Estratto della fonte -
┌────────

Com’è nata la pièce?

«La scelta che è caduta su Dante – racconta Tallura – per il settecentesimo anniversario della morte, mi interessava fare qualcosa di diverso e quindi andando a curiosare, insieme al regista Giuseppe Foderaro, siamo andati alla scoperta di qualcosa che ci apparteneva. E siamo riusciti a trovare notizie, dati e testi e quindi una traduzione per le cantiche dantesche fatte nell’Ottocento in Calabria che risulta essere tra le regioni in possesso di più traduzioni a cavallo dell’unità d’Italia, una cosa singolare che ci ha particolarmente incuriosito che abbiamo pensato di proporlo.

Abbiamo recuperato un testo di Salvatore Scervino che è un agronomo, scrittore, poeta dell’Ottocento che viveva ad Acri e da li abbiamo tratto lo spunto per fare il nostro percorso dell’Inferno avendo notato che lo scrittore ha rispettato la metrica, le rime baciate. La Divina commedia in questo caso è stata tradotta perché a cavallo con l’Unità d’Italia, a fine Ottocento, avendo riscoperto nel Risorgimento Dante come padre dell’Italia, le varie regioni, e i poeti che hanno tradotto nei propri idiomi perché avevano paura che l’unità con la lingua nuova potesse cancellare l’idioma dialettale. Ci è parsa una motivazione affascinate e carina, tanto che abbiamo pensato di imbarcarci in questo “Inferno” conosciuto da pochi».

Come chiarisce il regista Foderaro «Oltre ad occuparmi di teatro mi occupo di cinema e documentari, quindi l’idea era di unire la maestria ed il virtuosismo di Antonio con una visione cinematografica, per quanto il cinema si possa sposare con il teatro, e quindi abbiamo scelto una serie di effetti visivi e sonori l’ingresso nella selva oscura, l’incontro con Caronte che accompagneranno l’interpretazione di Antonio con quattro personaggi che sono Caronte come comprimario, Paolo e Francesca, Virgilio, Beatrice e finiamo con Ulisse ed il conte Ugolino».

└────────

Esercizi -
1. Secondo l'estratto sulla pièce dantesca, in quale località viveva Salvatore Scervino?
2. Trascrivi le righe delle voci in un elenco numerato, escludendo quelle vuote. Ometti le immagini.
L'estratto e le voci provengono da fonti distinte.

Dati dell'esercizio -
┌────────

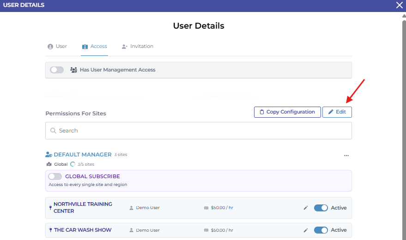Enable Has User Management Access toggle
The height and width of the screenshot is (240, 406).
[57, 70]
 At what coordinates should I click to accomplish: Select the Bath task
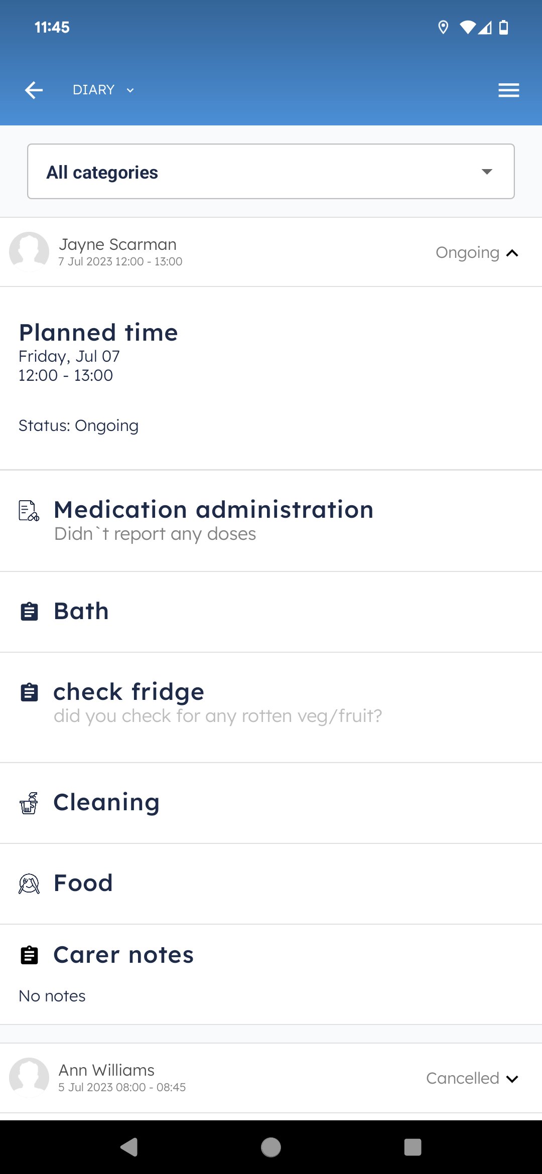click(x=81, y=612)
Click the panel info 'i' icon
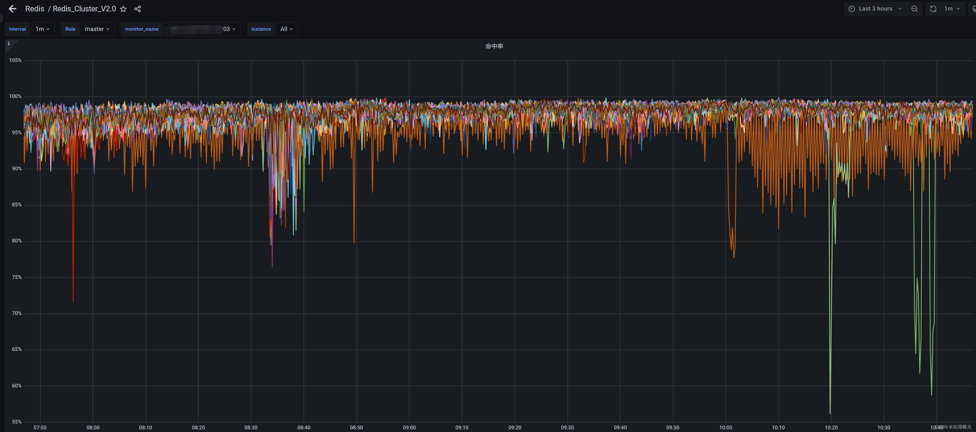 tap(9, 44)

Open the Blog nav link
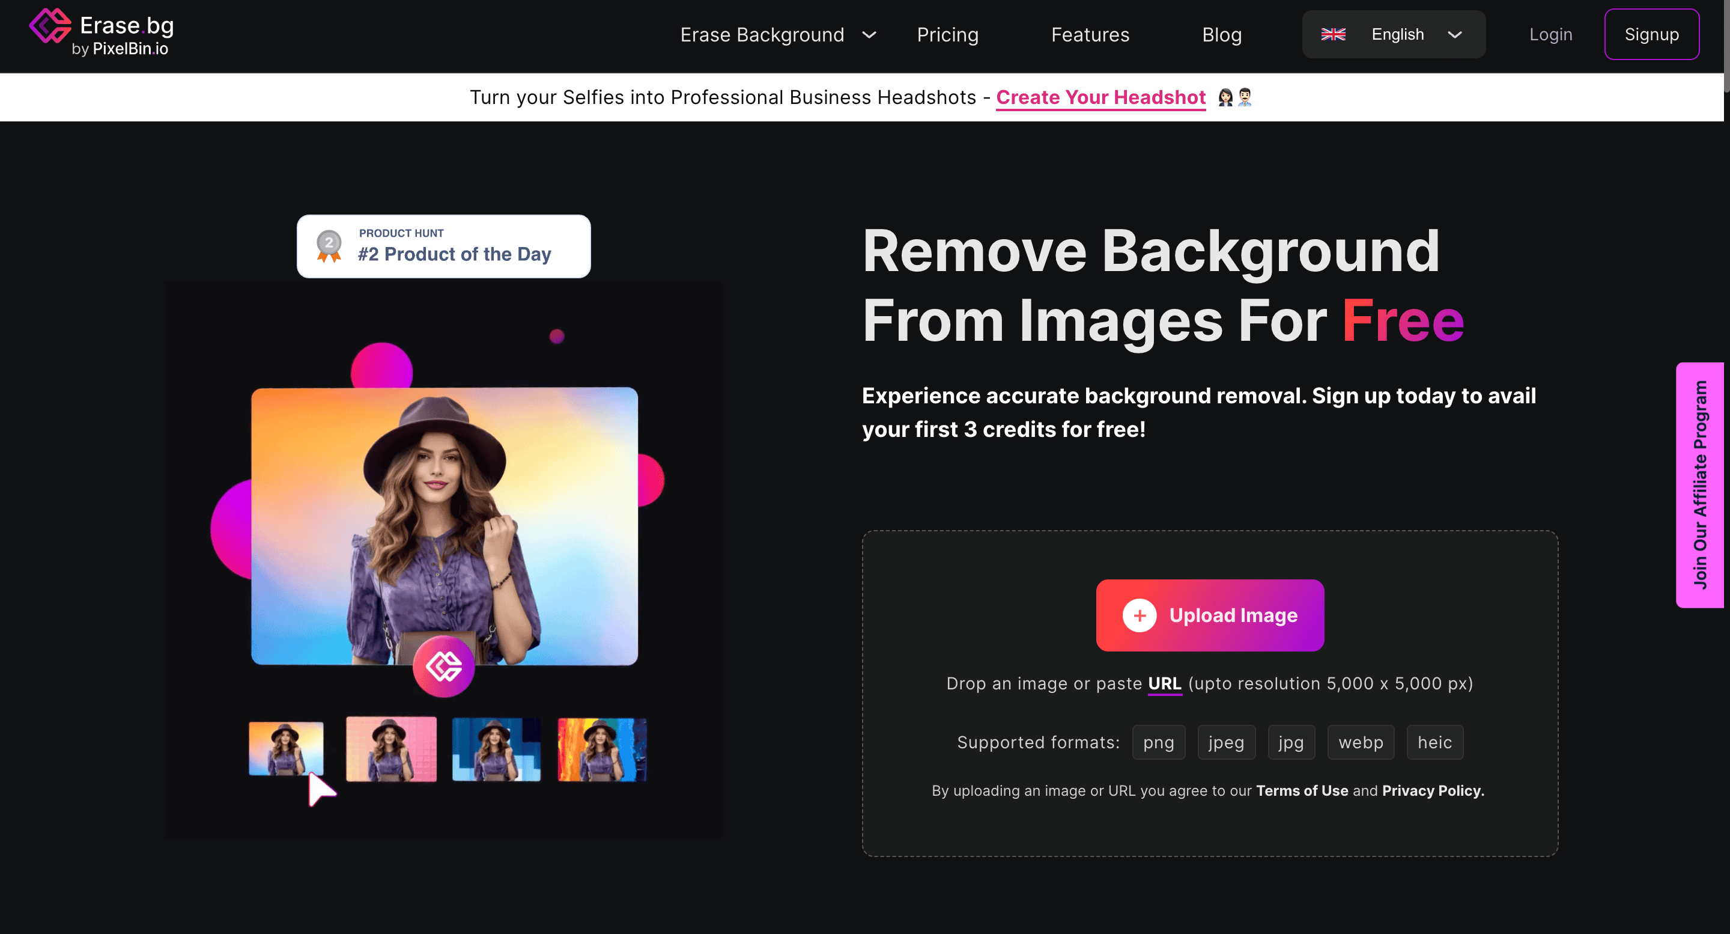1221,35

└────────

Soluzioni -
1. Ad Acri.

2.
1. Enable Has User Management Access toggle
2. The height and width of the screenshot is (240, 406).
3. [57, 70]
4.  At what coordinates should I click to accomplish: Select the Bath task
5. click(x=81, y=612)
6. Click the panel info 'i' icon
7.  tap(9, 44)
8. Open the Blog nav link
9. 1221,35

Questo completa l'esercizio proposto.